Stored data entries:
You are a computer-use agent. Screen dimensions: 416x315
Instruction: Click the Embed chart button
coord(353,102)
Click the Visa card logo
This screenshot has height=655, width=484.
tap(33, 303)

• DESCRIPTION OF THE TASK: Every one of the entries must be printed exactly.

• WRITTEN SOLUTION:
You are a computer-use agent. Screen dimensions: 416x315
Instruction: Click the Embed chart button
coord(353,102)
Click the Visa card logo
This screenshot has height=655, width=484.
tap(33, 303)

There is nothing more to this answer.